ASSIGNED TASK. The lines below starting at the line containing "Task: Click the download count cloud icon" and ending at the line containing "Task: Click the Open icon in the toolbar" are to be repeated exactly, with both ends kept and nothing else added.
────
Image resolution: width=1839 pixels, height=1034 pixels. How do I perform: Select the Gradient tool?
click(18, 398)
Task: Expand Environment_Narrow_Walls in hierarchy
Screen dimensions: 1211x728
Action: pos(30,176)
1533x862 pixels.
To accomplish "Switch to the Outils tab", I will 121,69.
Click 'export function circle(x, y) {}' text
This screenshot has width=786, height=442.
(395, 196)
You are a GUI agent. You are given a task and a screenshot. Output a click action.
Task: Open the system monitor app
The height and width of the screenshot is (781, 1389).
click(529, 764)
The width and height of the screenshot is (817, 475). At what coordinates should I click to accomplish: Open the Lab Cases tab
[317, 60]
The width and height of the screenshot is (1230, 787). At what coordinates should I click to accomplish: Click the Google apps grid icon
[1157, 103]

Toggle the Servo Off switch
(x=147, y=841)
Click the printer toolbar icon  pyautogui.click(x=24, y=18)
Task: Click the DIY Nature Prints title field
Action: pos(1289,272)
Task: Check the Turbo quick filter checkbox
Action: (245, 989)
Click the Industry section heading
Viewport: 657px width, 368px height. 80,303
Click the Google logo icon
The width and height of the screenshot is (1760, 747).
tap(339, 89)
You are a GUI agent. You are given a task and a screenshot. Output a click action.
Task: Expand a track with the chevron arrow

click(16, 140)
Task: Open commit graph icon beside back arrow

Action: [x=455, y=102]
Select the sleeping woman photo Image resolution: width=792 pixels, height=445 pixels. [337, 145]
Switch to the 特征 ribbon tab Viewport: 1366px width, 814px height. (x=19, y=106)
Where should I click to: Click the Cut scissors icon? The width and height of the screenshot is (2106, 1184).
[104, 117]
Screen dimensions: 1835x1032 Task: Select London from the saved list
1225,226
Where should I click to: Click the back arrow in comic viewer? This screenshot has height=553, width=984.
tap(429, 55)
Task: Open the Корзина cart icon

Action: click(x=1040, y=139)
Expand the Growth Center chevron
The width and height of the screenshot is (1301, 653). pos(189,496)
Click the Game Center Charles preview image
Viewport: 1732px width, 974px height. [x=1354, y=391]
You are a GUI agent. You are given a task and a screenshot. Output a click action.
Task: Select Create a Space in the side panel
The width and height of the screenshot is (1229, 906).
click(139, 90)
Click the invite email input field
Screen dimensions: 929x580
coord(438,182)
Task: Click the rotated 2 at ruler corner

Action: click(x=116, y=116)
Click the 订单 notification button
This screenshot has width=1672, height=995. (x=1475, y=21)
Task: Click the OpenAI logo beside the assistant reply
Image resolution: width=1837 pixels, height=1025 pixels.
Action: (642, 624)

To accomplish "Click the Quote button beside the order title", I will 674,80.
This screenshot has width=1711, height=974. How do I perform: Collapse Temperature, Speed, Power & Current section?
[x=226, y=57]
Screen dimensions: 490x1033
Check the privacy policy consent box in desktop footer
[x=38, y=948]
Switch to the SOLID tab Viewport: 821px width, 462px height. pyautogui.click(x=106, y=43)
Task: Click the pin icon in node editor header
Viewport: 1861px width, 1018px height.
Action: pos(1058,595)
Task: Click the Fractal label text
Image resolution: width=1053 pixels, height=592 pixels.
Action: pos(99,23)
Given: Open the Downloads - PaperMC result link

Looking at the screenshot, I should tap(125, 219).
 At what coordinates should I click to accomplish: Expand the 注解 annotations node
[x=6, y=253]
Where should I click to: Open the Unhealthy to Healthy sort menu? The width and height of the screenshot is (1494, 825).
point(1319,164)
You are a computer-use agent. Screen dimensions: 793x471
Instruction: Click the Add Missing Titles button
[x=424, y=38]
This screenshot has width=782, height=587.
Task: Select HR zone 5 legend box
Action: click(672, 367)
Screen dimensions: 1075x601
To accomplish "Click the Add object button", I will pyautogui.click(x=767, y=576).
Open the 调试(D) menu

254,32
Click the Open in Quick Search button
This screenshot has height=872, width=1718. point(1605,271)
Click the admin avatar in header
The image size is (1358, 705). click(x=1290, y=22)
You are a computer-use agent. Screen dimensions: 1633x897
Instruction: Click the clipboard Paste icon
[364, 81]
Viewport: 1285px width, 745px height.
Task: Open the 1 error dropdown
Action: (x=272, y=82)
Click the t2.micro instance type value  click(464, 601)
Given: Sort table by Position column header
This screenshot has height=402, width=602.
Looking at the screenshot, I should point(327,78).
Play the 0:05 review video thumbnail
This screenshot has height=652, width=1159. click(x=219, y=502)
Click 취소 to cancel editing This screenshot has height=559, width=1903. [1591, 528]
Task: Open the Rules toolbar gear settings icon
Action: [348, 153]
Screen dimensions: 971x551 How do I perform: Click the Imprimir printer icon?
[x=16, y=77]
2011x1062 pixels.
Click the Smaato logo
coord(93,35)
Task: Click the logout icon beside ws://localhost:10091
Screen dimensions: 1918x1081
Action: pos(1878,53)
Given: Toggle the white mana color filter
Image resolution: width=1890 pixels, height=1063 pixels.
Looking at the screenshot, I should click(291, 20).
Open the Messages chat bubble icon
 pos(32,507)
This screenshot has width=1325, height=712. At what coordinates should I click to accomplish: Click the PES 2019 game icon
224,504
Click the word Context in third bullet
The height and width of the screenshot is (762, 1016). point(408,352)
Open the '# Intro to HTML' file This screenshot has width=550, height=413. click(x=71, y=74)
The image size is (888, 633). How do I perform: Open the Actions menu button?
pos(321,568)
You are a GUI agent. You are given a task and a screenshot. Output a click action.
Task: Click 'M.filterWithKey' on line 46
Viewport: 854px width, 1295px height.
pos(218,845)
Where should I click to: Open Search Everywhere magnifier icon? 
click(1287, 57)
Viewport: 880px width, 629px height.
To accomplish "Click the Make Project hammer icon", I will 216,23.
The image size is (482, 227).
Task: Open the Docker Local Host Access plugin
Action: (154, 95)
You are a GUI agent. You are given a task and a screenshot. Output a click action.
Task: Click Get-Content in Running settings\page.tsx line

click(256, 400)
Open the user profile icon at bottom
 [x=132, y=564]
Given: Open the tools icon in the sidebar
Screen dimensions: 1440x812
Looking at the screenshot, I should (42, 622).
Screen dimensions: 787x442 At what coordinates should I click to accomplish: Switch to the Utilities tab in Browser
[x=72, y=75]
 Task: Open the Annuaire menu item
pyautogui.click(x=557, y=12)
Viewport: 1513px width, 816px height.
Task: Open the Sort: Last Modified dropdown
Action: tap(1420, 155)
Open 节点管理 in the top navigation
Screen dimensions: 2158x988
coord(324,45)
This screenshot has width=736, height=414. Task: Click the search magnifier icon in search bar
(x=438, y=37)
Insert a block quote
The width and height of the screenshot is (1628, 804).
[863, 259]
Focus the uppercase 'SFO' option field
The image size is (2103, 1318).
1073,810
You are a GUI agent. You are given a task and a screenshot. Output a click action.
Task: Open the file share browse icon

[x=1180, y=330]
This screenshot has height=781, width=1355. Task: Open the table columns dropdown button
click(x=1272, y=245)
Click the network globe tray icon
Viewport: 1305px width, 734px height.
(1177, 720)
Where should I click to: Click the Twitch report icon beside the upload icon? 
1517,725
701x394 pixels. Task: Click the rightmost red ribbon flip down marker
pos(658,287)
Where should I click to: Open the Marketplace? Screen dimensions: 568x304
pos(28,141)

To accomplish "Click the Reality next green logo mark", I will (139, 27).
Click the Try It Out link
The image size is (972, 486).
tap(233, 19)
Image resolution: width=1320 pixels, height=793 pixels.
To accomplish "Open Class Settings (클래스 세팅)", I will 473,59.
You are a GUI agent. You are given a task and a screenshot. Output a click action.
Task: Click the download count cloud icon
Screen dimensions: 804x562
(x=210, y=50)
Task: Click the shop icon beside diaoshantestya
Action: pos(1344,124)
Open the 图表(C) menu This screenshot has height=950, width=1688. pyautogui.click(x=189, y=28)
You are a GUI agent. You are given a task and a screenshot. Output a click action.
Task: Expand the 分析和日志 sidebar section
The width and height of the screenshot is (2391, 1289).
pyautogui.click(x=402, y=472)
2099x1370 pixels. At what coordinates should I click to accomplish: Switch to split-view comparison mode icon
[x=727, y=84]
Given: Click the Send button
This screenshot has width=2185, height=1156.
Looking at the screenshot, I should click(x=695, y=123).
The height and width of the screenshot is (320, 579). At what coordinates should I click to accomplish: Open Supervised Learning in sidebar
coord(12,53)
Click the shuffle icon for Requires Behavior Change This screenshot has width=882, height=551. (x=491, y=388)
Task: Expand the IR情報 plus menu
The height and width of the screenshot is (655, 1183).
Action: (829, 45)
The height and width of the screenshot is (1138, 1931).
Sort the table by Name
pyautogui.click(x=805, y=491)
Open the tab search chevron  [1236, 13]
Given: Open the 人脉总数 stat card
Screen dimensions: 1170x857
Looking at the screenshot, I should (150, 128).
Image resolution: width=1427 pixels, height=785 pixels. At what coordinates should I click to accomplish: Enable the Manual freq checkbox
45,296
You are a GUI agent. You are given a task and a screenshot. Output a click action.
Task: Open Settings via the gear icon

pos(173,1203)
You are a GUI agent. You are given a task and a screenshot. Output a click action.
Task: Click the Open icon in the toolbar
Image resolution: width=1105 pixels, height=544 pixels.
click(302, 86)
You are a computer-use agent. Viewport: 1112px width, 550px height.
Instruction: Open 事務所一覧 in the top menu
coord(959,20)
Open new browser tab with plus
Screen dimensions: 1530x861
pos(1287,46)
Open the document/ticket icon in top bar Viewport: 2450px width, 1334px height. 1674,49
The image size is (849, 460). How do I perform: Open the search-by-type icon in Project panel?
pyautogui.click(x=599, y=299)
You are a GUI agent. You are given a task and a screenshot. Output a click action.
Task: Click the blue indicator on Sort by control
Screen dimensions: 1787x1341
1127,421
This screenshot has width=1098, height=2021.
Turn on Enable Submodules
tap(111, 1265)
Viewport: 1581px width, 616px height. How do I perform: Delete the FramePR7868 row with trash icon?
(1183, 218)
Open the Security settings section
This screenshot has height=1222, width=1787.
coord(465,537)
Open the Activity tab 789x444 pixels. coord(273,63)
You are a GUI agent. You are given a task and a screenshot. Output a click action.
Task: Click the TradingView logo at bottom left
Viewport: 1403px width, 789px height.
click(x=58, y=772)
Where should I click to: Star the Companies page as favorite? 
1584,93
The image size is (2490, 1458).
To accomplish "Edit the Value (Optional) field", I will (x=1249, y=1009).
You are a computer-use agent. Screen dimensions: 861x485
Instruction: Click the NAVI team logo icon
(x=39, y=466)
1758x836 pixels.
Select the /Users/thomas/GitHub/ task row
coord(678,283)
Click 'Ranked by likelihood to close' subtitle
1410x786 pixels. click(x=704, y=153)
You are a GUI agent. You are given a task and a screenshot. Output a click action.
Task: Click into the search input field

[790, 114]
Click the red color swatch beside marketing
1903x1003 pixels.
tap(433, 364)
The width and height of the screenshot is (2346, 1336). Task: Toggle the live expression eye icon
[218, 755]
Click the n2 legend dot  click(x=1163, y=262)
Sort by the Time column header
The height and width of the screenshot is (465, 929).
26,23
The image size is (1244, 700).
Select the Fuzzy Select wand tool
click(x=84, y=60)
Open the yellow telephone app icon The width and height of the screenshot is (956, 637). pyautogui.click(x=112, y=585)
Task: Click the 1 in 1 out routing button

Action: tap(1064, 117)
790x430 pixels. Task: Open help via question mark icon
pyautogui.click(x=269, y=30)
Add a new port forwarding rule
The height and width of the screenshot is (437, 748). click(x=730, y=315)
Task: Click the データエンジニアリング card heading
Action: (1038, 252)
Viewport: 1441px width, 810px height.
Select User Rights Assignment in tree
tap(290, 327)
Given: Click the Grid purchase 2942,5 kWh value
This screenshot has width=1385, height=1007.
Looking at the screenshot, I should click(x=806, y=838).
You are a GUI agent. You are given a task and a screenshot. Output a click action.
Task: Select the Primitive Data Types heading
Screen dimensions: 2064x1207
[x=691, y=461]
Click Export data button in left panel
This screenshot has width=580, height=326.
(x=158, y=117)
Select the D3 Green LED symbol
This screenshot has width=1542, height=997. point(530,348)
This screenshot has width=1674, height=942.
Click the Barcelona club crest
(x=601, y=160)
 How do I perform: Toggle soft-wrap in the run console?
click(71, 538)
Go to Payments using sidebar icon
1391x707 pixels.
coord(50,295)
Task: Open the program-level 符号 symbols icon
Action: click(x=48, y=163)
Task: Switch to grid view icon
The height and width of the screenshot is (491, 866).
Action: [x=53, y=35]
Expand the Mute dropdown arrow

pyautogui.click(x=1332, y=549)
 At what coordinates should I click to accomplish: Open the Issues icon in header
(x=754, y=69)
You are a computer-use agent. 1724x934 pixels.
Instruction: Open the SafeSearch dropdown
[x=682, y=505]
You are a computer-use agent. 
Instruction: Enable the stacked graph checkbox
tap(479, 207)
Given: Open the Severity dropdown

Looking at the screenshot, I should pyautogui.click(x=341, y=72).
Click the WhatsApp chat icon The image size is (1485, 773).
────
OUTPUT FOR THIS EXERCISE.
Task: Click the download count cloud icon
Screen dimensions: 804x562
(x=210, y=50)
Task: Click the shop icon beside diaoshantestya
Action: pos(1344,124)
Open the 图表(C) menu This screenshot has height=950, width=1688. pyautogui.click(x=189, y=28)
You are a GUI agent. You are given a task and a screenshot. Output a click action.
Task: Expand the 分析和日志 sidebar section
The width and height of the screenshot is (2391, 1289).
pyautogui.click(x=402, y=472)
2099x1370 pixels. At what coordinates should I click to accomplish: Switch to split-view comparison mode icon
[x=727, y=84]
Given: Click the Send button
This screenshot has width=2185, height=1156.
Looking at the screenshot, I should click(x=695, y=123).
The height and width of the screenshot is (320, 579). At what coordinates should I click to accomplish: Open Supervised Learning in sidebar
coord(12,53)
Click the shuffle icon for Requires Behavior Change This screenshot has width=882, height=551. (x=491, y=388)
Task: Expand the IR情報 plus menu
The height and width of the screenshot is (655, 1183).
Action: (829, 45)
The height and width of the screenshot is (1138, 1931).
Sort the table by Name
pyautogui.click(x=805, y=491)
Open the tab search chevron  [1236, 13]
Given: Open the 人脉总数 stat card
Screen dimensions: 1170x857
Looking at the screenshot, I should (150, 128).
Image resolution: width=1427 pixels, height=785 pixels. At what coordinates should I click to accomplish: Enable the Manual freq checkbox
45,296
You are a GUI agent. You are given a task and a screenshot. Output a click action.
Task: Open Settings via the gear icon

pos(173,1203)
You are a GUI agent. You are given a task and a screenshot. Output a click action.
Task: Click the Open icon in the toolbar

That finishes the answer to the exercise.